Throughout his teens, Mahdi was repeatedly imprisoned in juvenile facilities. The filing describes one notable case when his father had failed to take him to his court hearing. When sheriff’s deputies arrived to arrest Mahdi, his father initiated a 16-hour-long standoff leading to deputies breaking the door down with a battering ram.
While being arrested at the standoff, the teenage Mahdi reportedly said he would “kill a cop before he died.” Prosecutors at Mahdi’s trial drew attention to this statement. But Mahdi’s current attorneys say they missed the proper context, which was that Shareef initiated the standoff and Mahdi was trying to impress his dad.
From the ages of 14 to 17, Mahdi spent more than two months in solitary confinement, often for days at a time.
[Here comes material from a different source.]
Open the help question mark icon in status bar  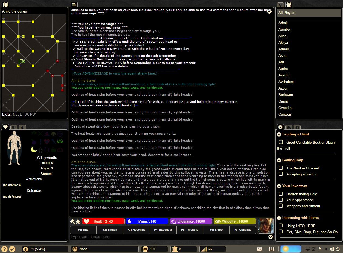4,249
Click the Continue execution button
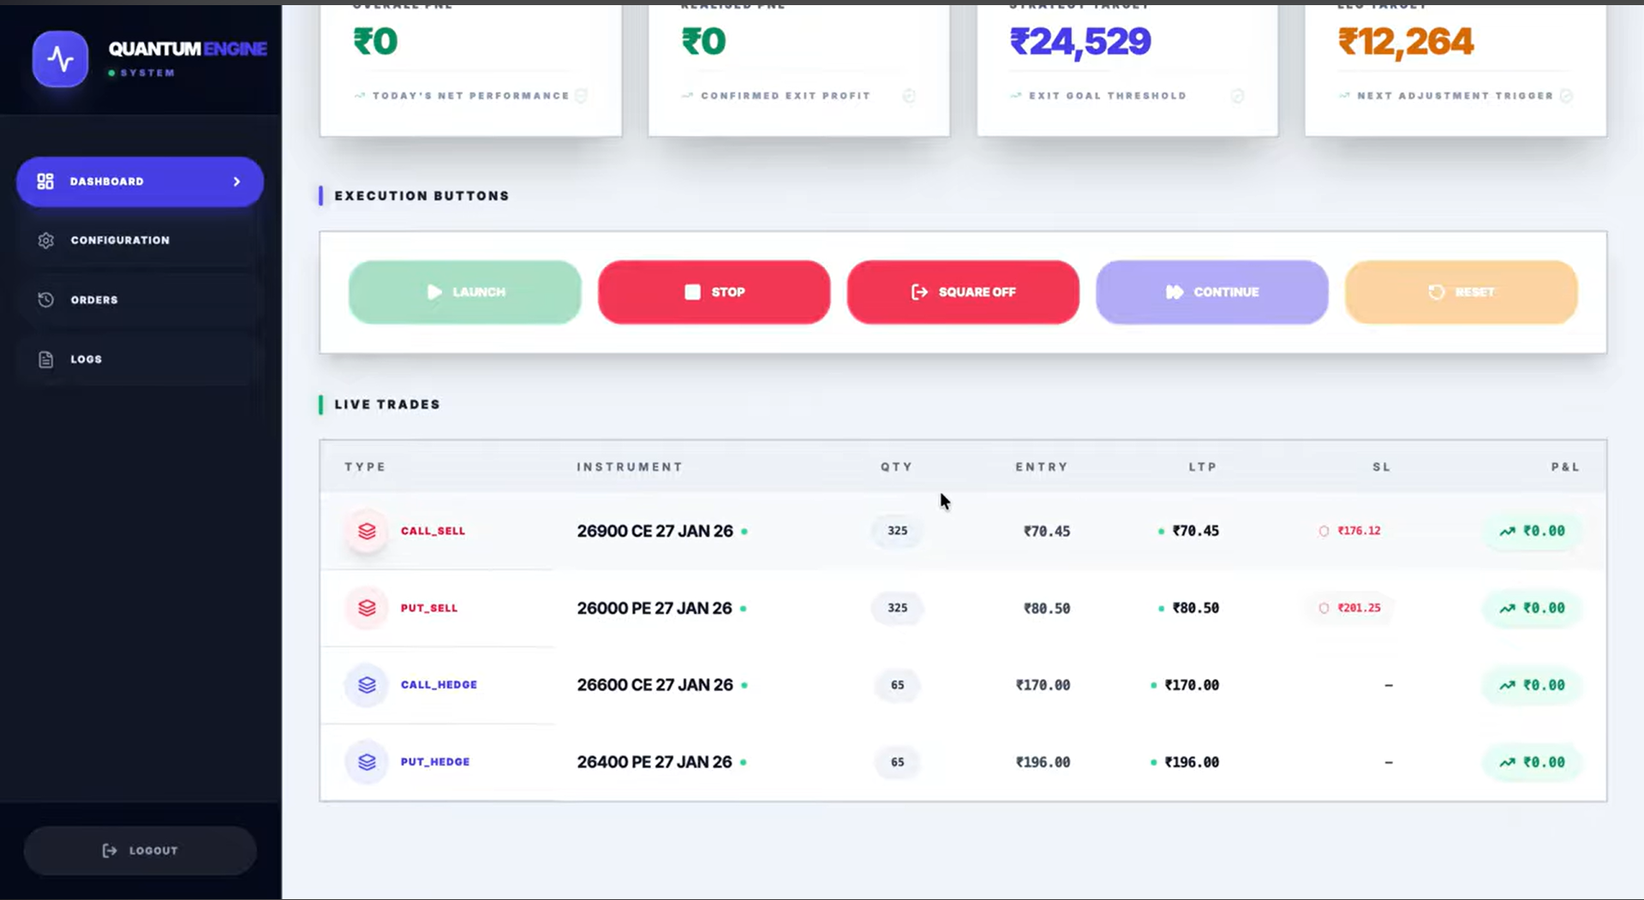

While incarcerated for assault from 18 to 21, Mahdi spent eight months in solitary confinement at Wallens Ridge State Prison, a notoriously violent and racially charged prison in Virginia, according to the legal filing.
Mahdi committed his crimes shortly after his release from Wallens Ridge. However, his original trial attorneys only provided a “fleeting glimpse” of the abuse that Mahdi suffered throughout his childhood, according to the filing. Having only tried one previous death penalty case, the lawyers were “inexperienced” and did not find witnesses outside of family members to talk about Mahdi’s childhood.
But Mahdi’s current attorneys will have to overcome the fact that this evidence was presented as part of an appeal in 2011. However, they argue that recent discoveries about brain development and the impact of trauma and isolation on the adolescent brain in the past decade have shed new light on Mahdi’s crimes.